§ Stated goal
Render the rows below as a numbered list, omitting any blank lines.
========================================================================
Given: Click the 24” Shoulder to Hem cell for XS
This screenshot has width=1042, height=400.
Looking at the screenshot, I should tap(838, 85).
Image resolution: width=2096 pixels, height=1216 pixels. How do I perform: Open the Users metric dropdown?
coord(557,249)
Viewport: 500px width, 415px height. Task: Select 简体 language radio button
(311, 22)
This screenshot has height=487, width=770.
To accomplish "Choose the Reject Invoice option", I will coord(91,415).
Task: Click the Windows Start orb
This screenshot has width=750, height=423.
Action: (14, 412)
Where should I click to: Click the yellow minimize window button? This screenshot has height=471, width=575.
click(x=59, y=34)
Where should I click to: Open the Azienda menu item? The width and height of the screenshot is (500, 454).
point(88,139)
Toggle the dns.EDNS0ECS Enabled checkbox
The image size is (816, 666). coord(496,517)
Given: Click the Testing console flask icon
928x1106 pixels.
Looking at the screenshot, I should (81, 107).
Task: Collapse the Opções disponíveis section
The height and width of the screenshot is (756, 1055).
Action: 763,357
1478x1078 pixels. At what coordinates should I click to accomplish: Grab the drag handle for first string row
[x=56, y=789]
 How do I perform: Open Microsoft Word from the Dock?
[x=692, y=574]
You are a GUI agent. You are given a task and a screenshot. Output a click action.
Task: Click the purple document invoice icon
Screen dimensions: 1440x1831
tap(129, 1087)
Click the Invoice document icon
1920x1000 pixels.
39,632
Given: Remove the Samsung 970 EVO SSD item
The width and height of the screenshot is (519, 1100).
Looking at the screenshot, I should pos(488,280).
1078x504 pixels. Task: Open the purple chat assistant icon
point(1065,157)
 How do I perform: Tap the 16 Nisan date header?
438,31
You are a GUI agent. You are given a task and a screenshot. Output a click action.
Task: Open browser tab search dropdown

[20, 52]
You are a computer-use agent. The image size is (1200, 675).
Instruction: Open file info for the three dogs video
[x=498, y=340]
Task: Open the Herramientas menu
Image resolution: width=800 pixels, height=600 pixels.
========================================================================
§ Correct result
1. Given: Click the 24” Shoulder to Hem cell for XS
2. This screenshot has width=1042, height=400.
3. Looking at the screenshot, I should tap(838, 85).
4. Image resolution: width=2096 pixels, height=1216 pixels. How do I perform: Open the Users metric dropdown?
5. coord(557,249)
6. Viewport: 500px width, 415px height. Task: Select 简体 language radio button
7. (311, 22)
8. This screenshot has height=487, width=770.
9. To accomplish "Choose the Reject Invoice option", I will coord(91,415).
10. Task: Click the Windows Start orb
11. This screenshot has width=750, height=423.
12. Action: (14, 412)
13. Where should I click to: Click the yellow minimize window button? This screenshot has height=471, width=575.
14. click(x=59, y=34)
15. Where should I click to: Open the Azienda menu item? The width and height of the screenshot is (500, 454).
16. point(88,139)
17. Toggle the dns.EDNS0ECS Enabled checkbox
18. The image size is (816, 666). coord(496,517)
19. Given: Click the Testing console flask icon
20. 928x1106 pixels.
21. Looking at the screenshot, I should (81, 107).
22. Task: Collapse the Opções disponíveis section
23. The height and width of the screenshot is (756, 1055).
24. Action: 763,357
25. 1478x1078 pixels. At what coordinates should I click to accomplish: Grab the drag handle for first string row
26. [x=56, y=789]
27.  How do I perform: Open Microsoft Word from the Dock?
28. [x=692, y=574]
29. You are a GUI agent. You are given a task and a screenshot. Output a click action.
30. Task: Click the purple document invoice icon
31. Screen dimensions: 1440x1831
32. tap(129, 1087)
33. Click the Invoice document icon
34. 1920x1000 pixels.
35. 39,632
36. Given: Remove the Samsung 970 EVO SSD item
37. The width and height of the screenshot is (519, 1100).
38. Looking at the screenshot, I should pos(488,280).
39. 1078x504 pixels. Task: Open the purple chat assistant icon
40. point(1065,157)
41.  How do I perform: Tap the 16 Nisan date header?
42. 438,31
43. You are a GUI agent. You are given a task and a screenshot. Output a click action.
44. Task: Open browser tab search dropdown
45. [20, 52]
46. You are a computer-use agent. The image size is (1200, 675).
47. Instruction: Open file info for the three dogs video
48. [x=498, y=340]
49. Task: Open the Herramientas menu
50. Image resolution: width=800 pixels, height=600 pixels.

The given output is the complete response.